▶ [Activity]: From the entries below, copy every line that has the word "Scharnagl".

▶ [Material for this exercise]:

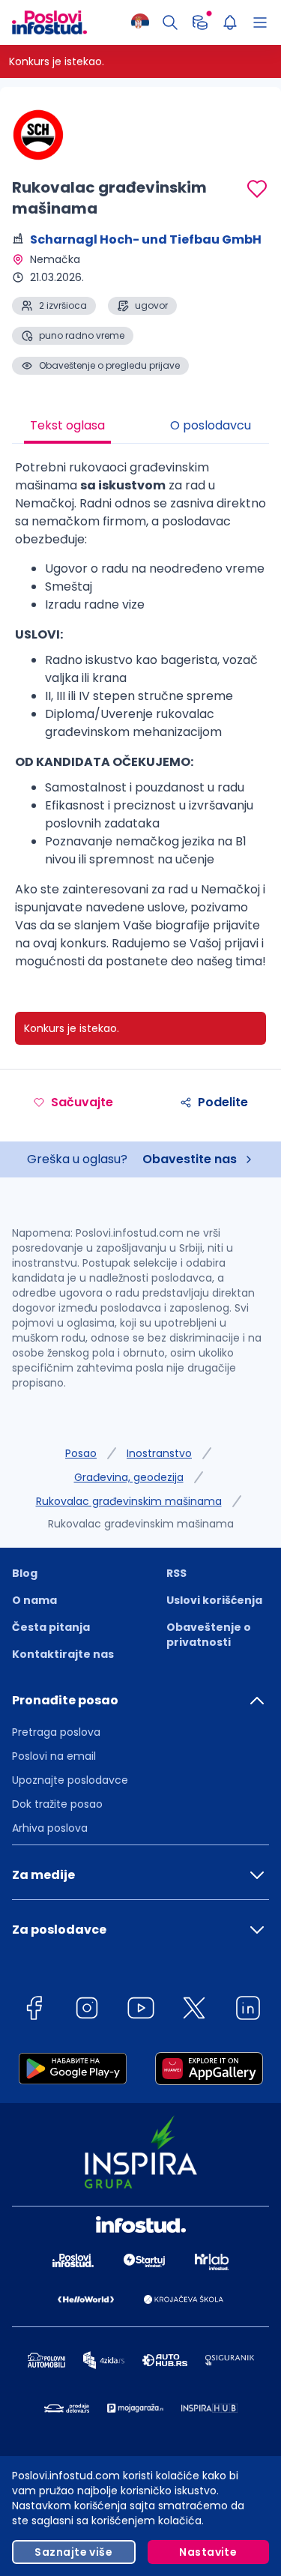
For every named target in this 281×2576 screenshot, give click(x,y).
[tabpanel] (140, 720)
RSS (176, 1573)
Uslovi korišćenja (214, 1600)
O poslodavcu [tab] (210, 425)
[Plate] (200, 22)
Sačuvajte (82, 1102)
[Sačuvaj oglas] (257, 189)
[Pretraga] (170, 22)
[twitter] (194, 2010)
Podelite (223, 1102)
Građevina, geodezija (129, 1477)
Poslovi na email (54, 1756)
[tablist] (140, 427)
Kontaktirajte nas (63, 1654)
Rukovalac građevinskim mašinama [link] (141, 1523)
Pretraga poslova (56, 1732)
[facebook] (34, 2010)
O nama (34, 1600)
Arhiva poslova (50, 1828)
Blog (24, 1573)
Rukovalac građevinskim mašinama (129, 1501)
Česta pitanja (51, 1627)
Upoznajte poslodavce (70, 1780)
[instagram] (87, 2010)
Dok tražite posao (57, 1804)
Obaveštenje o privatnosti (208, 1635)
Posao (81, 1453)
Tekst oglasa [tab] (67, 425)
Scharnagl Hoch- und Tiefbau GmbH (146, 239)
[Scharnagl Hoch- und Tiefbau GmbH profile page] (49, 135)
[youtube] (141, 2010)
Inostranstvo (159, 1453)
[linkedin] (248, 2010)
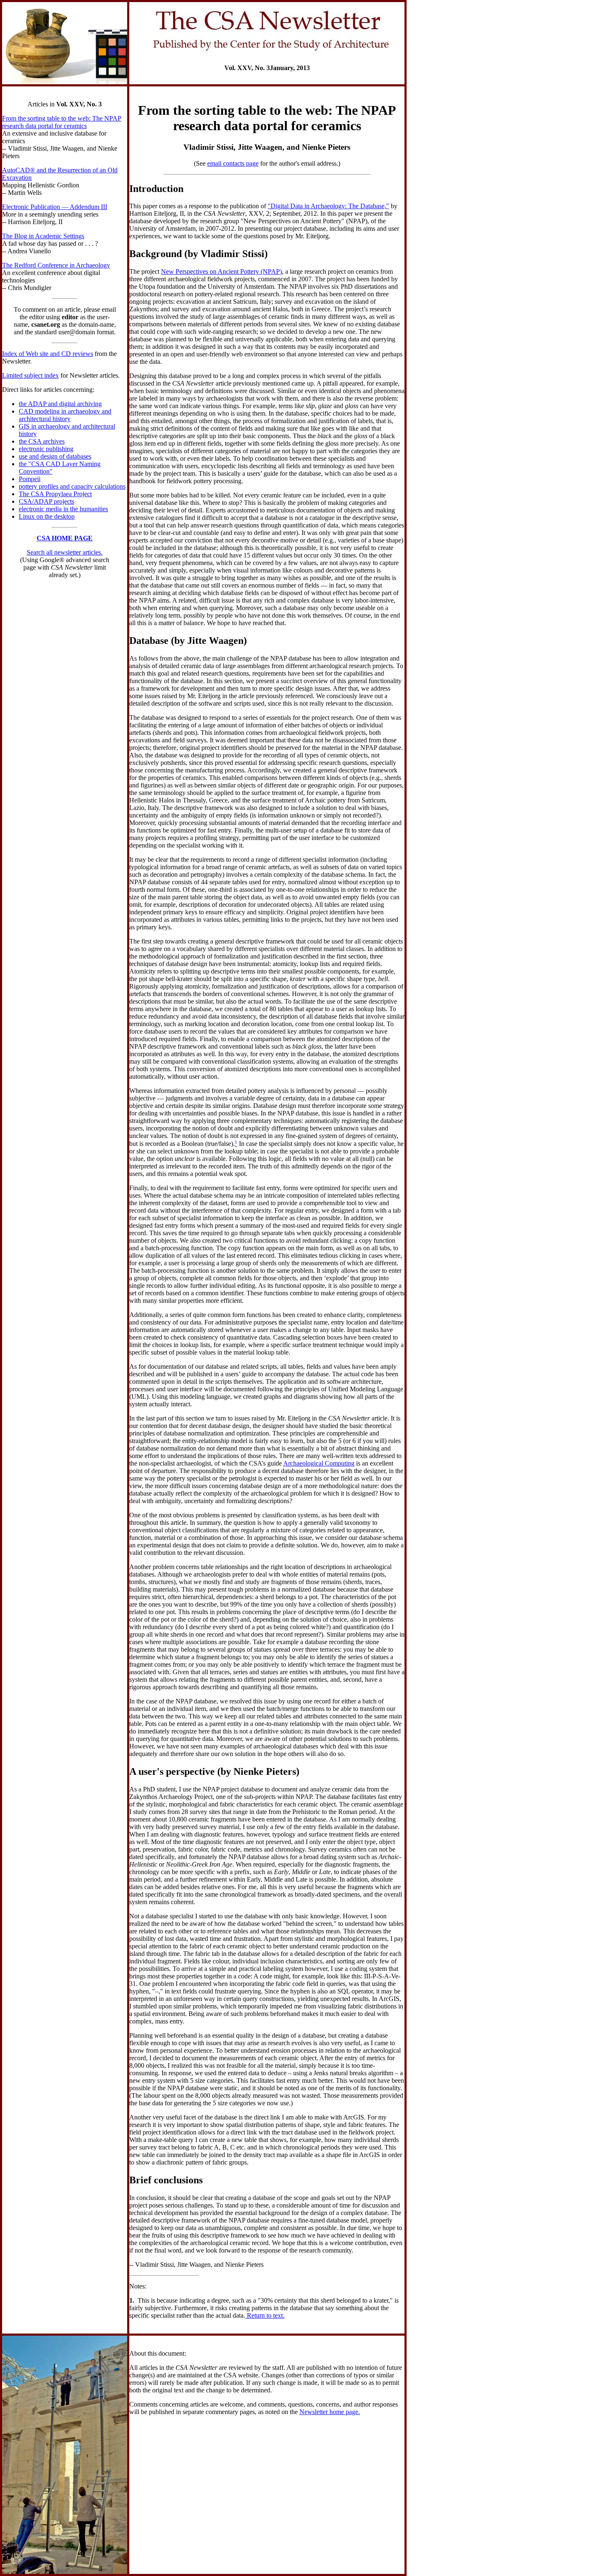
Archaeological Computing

▶ [Solution to this exercise]:
Scharnagl Hoch- und Tiefbau GmbH (146, 239)
[Scharnagl Hoch- und Tiefbau GmbH profile page] (49, 135)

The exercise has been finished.